Do the other great faiths mess around with their sacred texts and ritual schemas? No way! The traditional readings and music of Jewish Passover, Muslim Ramadan and the Birthday of Buddha are never altered. Different doctrinal groups may make different scriptural translations, as the various churches have done, but the traditional religious texts of these faiths are firmly adhered to by international and regional religious leaders, and mischievous meddling is banned. Jewish, Muslim and Buddhist traditional texts and music can be memorised validly from childhood, and quoted in discussions. A faith whose adherents' have memorised its integral, authentic teachings and rites is bound to be stronger than a faith that is ignorant and careless of its texts, doctrines and rituals.

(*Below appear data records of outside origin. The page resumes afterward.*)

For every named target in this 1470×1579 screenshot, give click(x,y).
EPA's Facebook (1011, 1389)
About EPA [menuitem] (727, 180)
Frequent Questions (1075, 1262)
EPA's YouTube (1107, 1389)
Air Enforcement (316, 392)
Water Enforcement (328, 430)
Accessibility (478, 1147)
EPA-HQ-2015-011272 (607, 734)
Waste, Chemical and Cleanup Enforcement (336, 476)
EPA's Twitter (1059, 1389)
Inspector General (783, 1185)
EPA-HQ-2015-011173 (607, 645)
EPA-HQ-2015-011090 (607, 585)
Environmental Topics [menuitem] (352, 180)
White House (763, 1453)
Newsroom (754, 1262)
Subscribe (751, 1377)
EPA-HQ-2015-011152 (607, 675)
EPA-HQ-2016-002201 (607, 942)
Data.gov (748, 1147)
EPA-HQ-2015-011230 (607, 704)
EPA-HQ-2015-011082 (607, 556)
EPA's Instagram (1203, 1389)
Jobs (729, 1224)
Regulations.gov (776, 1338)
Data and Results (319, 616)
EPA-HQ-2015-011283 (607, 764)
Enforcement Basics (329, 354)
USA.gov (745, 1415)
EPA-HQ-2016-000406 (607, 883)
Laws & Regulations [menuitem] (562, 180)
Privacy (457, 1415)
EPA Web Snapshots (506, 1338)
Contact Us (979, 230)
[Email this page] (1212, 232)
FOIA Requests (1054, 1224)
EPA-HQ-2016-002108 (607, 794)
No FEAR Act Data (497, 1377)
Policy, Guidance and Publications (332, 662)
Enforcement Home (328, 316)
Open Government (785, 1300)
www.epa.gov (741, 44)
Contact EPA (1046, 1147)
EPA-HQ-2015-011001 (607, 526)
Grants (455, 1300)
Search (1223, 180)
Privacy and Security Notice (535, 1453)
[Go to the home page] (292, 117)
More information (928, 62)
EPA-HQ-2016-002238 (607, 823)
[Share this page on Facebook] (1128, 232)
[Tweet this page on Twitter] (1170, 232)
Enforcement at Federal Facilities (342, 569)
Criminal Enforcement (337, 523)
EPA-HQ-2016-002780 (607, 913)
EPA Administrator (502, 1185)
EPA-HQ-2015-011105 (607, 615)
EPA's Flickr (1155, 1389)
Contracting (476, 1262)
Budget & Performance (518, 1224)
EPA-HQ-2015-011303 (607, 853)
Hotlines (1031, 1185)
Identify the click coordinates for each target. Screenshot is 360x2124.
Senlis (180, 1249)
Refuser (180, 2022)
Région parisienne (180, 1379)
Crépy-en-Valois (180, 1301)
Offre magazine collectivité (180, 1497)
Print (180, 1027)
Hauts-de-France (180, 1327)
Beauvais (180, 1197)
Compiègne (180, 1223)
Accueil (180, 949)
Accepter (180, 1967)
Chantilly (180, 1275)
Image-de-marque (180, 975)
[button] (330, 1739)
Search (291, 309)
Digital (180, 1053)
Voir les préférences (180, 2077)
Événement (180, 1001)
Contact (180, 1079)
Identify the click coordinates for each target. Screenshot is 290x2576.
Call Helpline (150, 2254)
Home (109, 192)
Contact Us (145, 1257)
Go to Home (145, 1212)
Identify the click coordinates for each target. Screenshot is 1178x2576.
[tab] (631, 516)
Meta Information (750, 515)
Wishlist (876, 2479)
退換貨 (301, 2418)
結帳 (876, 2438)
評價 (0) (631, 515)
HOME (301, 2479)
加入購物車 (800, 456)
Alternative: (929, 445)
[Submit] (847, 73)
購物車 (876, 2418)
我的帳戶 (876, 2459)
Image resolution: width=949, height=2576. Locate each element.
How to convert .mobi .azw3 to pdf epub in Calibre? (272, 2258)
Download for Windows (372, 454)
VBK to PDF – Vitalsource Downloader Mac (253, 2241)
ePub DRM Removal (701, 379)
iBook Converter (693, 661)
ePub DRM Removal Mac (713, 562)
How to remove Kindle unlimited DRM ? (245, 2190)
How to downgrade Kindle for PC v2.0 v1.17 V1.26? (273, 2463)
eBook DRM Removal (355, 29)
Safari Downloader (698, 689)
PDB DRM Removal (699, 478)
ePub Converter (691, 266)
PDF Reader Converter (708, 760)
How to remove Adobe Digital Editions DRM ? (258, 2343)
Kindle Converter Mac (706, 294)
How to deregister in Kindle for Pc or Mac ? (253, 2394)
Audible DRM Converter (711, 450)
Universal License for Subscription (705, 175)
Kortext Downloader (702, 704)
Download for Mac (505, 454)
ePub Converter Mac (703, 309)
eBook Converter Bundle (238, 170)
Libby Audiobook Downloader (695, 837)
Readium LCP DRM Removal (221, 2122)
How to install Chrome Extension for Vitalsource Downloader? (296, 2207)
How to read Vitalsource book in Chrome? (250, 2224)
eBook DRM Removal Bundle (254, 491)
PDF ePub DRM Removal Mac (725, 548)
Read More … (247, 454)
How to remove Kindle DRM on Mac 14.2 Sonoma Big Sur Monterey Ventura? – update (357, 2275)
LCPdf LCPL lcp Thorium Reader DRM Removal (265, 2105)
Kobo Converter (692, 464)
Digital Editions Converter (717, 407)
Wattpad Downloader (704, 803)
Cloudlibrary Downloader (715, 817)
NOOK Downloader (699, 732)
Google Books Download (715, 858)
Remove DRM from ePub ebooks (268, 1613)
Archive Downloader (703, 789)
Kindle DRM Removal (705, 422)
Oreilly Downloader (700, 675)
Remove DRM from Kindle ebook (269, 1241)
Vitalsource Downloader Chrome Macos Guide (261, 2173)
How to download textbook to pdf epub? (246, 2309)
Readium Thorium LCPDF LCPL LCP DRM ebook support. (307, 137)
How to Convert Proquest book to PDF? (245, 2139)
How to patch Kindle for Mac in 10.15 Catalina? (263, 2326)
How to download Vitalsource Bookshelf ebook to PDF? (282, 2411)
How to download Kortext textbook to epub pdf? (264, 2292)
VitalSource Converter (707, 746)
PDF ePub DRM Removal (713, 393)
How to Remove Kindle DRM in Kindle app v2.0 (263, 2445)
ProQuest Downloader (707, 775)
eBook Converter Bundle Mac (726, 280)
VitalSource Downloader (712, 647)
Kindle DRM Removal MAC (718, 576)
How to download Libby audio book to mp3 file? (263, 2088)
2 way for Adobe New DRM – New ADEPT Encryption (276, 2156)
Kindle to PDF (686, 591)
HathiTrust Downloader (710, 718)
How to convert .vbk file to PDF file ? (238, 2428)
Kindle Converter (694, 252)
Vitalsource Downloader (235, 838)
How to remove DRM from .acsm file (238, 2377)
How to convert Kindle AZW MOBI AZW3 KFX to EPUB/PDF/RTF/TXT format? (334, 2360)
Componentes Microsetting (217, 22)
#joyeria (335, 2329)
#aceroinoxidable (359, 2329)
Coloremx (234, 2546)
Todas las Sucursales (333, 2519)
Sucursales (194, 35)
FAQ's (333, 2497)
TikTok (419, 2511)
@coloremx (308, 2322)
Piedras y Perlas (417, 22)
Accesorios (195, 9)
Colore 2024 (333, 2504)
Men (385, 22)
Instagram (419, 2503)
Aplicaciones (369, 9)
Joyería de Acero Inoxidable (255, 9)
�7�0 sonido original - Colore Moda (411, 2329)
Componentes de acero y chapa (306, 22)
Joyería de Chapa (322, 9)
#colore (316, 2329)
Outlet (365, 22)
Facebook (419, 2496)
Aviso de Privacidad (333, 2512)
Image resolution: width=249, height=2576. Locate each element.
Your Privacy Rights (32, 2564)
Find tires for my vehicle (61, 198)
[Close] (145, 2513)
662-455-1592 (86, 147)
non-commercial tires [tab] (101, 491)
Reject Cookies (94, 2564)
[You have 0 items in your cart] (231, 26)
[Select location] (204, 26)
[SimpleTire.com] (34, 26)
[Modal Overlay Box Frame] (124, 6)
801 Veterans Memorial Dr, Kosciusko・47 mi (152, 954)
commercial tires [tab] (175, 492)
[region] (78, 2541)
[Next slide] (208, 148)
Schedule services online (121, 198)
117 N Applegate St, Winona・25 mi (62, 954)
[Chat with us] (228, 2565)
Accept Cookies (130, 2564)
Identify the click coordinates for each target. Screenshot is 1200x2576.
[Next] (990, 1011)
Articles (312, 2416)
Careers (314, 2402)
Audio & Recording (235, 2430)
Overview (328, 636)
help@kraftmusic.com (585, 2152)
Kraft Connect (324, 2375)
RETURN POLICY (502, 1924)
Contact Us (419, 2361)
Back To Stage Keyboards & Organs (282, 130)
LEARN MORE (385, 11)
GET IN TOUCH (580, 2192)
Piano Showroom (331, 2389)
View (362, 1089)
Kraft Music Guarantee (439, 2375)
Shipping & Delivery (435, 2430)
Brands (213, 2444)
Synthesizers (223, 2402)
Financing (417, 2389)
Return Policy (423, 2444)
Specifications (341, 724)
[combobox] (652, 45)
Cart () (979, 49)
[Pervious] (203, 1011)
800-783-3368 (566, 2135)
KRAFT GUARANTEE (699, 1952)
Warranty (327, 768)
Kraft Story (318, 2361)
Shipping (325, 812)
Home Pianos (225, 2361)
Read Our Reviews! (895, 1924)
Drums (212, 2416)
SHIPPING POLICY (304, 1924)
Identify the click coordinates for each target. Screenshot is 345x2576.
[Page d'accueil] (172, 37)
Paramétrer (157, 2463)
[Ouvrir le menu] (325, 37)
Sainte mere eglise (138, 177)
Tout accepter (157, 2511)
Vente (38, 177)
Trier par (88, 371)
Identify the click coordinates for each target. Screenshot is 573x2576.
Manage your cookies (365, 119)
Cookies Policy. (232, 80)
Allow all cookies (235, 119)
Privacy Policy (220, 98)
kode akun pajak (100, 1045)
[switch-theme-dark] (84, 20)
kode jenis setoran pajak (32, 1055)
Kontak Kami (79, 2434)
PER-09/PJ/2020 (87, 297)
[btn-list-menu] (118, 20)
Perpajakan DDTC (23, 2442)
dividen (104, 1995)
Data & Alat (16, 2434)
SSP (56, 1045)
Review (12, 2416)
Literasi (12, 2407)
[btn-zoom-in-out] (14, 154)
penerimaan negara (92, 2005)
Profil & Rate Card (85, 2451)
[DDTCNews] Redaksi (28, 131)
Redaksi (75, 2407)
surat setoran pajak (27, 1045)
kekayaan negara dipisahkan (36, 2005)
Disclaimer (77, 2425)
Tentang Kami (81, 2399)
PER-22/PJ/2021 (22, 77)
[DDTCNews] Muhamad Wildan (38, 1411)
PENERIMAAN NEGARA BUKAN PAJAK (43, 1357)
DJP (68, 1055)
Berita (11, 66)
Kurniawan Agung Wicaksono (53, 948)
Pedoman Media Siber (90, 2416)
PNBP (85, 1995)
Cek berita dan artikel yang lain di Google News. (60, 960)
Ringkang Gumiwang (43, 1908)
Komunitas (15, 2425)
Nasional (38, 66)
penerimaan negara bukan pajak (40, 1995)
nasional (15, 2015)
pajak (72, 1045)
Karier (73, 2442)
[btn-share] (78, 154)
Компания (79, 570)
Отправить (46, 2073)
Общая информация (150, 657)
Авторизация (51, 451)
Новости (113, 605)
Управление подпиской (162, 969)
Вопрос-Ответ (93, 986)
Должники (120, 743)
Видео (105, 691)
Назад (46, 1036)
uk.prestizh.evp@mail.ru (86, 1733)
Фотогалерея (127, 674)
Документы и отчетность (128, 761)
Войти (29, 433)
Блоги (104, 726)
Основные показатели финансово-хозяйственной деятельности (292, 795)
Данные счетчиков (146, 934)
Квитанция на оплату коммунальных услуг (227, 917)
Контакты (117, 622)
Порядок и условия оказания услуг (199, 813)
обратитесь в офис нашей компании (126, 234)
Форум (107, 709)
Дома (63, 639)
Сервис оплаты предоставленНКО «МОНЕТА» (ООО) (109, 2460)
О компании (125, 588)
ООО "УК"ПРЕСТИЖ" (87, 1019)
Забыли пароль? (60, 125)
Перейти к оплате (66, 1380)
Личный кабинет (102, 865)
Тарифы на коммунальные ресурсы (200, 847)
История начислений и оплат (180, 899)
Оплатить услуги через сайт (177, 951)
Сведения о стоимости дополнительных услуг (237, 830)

Among the religions, only contemporary Christian Churches now willingly engage in wholesale textual mangling of their scriptures, hymn texts and lectionaries. This is largely because a great many church texts and music repertoires were deliberately disconnected from their ancient roots, and reduced to the level of a saleable commodity by church authorities. Is this is unconscious or conscious self-sabotage? The value of Christian sacred texts is often unrecognised or disregarded, seldom memorised, and seldom quoted, and many church members have become totally unfamiliar with their heritage of sacred music. Many Church congregations objected to this destruction, but, in Australia at least, they were ignored and told they must accept inevitable changes. In my generation an avalanche of competing church texts and lectionaries roared down upon church congregations and well-nigh buried them in textual confusion. Deregulated by the leaders of English-speaking and European descent churches, church music and liturgical texts became a market competition free-for all. Clergy deprived of a known music repertoire and secure liturgical frameworks resorted to the liturgically simplified, cheap "hymn sandwich" marketed by licensing bodies, in desperation. Fed a diet of over-simplified translations, and deprived of their inherited treasury of memorised scripture, psalm and hymn texts, many church members rejected the ancient scriptures and their complex meanings. We still teach that Jesus Christ is the Word of God, but we have crucified God's Word, yet again.

There is no logical reason why Christians should put up with this iconoclasm of Christian texts, music and liturgies. We are, like those of other faiths, still a People of the Book. Although the damage has been huge, some Christians are making a massive effort to salvage traditional church texts and music. I believe that all Church musicians have an important role to play in salvaging Church music texts, rediscovering their doctrinal and musical origins, and restoring them to their former glory as public religious music accessible to all Christian people.